TPLO radiograph positioning

 
 
stifle lateral.jpeg

Lateral Radiograph PoSITIONING

The lateral radiograph is the most important for determining the Tibial Plateau Angle (TPA) which allows us to determine how far we need to rotate the osteotomy to correct for cranial tibial thrust. Studies have shown that an osteotomy which is not rotated appropriately allows for continued subtle tibial thrust and hence may reduce the effectiveness of the procedure. A difference of only 5 degrees may make this difference.

The most important factor which affects measurement of the slope is rotation. In order to reduce these inaccuracy it is important to have a true lateral of the stifle. Overlapping femoral condyles is representative of a true lateral. If you can visibly see two condyles NOT overlapping then this is going to affect the TPA measurement.

Both the stifle and the hock should ideally be at 90 degrees and need to be included in the radiograph to allow determination of the tibial axis.

It is also VERY important that the xrays be labelled left or right so we can confirm we are evaluating the correct limb (the left marker was cropped out of this photo for the website).

The radiograph here shows increased stifle effusion, some mild osteoarthritis and mild cranial trasnlation of the tibia relative to the femur all suggestive of cranial cruciate insufficency.

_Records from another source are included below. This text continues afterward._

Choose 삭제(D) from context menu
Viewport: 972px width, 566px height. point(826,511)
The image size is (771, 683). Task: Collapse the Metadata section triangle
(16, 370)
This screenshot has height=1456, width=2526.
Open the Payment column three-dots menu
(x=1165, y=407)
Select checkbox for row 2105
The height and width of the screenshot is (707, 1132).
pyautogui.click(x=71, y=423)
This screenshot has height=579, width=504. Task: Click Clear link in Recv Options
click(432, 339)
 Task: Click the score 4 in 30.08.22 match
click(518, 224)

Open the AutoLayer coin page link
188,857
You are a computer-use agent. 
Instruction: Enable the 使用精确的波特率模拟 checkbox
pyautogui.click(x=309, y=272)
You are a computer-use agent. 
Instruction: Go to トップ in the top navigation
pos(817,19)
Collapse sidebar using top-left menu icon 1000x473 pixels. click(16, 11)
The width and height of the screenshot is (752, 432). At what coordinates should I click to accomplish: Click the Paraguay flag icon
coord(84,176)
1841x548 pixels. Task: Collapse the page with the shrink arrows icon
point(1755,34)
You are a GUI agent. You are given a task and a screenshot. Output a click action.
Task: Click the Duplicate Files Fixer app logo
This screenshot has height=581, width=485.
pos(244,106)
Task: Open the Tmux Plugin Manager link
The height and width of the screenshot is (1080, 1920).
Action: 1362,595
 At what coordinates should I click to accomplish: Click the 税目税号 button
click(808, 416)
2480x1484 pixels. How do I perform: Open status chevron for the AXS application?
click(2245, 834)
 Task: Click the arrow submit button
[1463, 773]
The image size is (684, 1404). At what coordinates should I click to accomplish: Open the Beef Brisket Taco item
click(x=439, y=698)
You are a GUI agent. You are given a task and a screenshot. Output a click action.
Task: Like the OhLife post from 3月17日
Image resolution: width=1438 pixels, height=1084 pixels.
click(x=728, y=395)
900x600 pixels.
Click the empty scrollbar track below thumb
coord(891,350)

In many cases to obtain accurate radiographs the patient needs to be sedated. In some instances it may make sense to perform radiographs at the patient visit prior to scheduling surgery. This helps us confirm that the findings are consistent with cruciate injury and rule out other pathology (cancer). It also can help to confirm that the patient does not have excessive TPA which can alter the procedure and therefore price and risk of complications. It is not unreasonable to take a “screening radiograph” and then perform more accurate radiographs on the day of the procedure before heading in to surgery.


AP Radiograph positioning

The AP radiograph allows us to assess for femoral and tibial torsion and also evaluate for any other pathology. This allows us to assess if there are any additional corrections we may need to take in to consideration during the osteotomy. The patella should be central (provided the patient does not have concurrent patella luxation) indicating a straight AP or PA of the stifle. The location of the calcaneus then allows us to assess for torsion. Again it is important to label with left or right markers. Knowing the length of your markers can help when we import the images in to some of the planning software and so letting us know the length for reference can be helpful.

stifle AP.jpeg

POST OPERATIVE radiographs

Immediate post operative radiographs should ideally be positioned similar to the pre operative films. This allows the post operative angle to be measured and also alignment to be assessed.

Radiographs at 8 weeks post op are mainly to allow assessment of the stifle structures and osteotomy healing therefore lateral and AP of the stifle are


 
 

Measurement of the radiographic marker can be helpful when importing these images in to orthopedic planning software.